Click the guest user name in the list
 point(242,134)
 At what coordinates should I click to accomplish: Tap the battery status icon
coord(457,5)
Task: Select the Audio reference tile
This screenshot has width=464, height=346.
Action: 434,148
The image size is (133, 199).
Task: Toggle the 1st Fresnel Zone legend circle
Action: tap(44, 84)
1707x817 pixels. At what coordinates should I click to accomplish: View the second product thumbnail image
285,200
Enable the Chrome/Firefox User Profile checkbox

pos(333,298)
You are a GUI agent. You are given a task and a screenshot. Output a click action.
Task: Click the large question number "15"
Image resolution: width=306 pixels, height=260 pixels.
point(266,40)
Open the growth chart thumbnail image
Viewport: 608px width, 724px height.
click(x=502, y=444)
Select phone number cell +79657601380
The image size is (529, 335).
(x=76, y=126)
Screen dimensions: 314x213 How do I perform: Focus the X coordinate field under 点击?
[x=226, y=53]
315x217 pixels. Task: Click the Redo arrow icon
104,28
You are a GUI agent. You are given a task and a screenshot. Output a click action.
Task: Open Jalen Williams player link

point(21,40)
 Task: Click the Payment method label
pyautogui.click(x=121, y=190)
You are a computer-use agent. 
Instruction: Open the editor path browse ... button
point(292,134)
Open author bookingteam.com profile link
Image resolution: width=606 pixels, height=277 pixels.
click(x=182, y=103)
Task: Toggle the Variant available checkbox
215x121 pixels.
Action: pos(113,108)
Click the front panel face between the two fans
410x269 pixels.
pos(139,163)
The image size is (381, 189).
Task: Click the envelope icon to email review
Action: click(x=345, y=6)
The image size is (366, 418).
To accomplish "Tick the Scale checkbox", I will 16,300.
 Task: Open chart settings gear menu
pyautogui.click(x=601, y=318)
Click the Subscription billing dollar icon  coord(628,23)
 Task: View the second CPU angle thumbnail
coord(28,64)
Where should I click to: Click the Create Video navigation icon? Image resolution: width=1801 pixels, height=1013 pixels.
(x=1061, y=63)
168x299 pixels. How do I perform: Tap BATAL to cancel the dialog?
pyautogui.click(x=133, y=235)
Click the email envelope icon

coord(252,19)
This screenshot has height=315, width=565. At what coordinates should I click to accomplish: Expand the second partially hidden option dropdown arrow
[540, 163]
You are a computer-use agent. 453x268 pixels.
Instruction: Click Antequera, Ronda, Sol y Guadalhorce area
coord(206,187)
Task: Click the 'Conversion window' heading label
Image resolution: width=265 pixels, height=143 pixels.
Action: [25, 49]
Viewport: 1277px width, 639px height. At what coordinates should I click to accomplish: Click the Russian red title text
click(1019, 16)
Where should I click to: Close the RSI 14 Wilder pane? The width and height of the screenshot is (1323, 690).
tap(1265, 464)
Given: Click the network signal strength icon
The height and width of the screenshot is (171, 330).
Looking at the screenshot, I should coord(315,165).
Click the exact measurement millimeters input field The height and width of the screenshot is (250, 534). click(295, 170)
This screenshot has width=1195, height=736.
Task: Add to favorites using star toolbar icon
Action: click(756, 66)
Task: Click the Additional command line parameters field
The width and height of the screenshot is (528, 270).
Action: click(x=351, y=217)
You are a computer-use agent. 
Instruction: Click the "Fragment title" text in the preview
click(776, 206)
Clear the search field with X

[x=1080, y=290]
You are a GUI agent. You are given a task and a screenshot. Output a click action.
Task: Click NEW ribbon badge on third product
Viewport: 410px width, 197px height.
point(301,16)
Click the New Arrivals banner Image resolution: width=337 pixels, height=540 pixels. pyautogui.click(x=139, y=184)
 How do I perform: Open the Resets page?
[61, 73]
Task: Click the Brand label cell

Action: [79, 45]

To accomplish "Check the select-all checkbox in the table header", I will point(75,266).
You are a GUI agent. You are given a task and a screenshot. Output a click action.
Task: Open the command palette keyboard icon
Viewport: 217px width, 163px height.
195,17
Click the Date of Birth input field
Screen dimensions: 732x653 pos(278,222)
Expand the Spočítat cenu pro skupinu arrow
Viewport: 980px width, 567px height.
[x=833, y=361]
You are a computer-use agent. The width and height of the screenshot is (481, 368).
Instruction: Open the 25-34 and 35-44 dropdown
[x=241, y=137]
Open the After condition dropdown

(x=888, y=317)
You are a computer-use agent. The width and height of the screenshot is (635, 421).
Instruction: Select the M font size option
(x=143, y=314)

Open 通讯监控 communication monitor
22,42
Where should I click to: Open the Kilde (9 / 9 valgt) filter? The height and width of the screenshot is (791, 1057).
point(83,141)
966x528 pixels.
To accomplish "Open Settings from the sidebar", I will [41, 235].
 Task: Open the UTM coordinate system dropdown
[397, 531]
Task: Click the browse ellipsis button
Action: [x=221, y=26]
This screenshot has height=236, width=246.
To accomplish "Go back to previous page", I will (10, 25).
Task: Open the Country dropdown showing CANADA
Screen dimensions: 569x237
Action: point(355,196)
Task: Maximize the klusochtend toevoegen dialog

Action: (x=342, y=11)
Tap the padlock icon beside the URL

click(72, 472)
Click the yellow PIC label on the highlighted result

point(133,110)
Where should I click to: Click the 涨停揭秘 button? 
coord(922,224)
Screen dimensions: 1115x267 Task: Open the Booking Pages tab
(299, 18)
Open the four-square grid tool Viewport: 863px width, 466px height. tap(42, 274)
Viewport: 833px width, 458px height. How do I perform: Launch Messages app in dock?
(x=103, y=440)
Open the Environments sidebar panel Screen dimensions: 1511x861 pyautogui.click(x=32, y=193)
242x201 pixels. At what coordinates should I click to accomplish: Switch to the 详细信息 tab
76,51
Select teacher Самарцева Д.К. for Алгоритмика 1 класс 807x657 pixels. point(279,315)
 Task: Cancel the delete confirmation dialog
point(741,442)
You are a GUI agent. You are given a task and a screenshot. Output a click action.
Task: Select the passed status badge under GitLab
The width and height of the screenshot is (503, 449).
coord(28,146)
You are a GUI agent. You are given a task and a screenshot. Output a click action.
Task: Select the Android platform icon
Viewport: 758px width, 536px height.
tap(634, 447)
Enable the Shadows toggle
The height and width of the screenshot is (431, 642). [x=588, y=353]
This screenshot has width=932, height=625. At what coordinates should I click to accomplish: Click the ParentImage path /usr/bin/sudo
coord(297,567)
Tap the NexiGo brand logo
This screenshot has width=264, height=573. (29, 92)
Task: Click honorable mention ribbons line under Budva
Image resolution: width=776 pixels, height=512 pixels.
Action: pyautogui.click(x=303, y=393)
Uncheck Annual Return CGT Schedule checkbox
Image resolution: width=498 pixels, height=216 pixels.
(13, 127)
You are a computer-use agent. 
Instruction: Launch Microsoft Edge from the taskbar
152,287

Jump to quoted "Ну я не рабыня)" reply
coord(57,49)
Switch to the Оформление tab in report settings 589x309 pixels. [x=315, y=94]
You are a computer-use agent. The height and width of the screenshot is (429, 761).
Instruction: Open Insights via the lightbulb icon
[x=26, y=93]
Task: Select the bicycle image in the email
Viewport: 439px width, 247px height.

::::

#### Required action:
What is the number of lines in the listing that hold "computer"? Give that number and nothing more.

#### Answer box:
7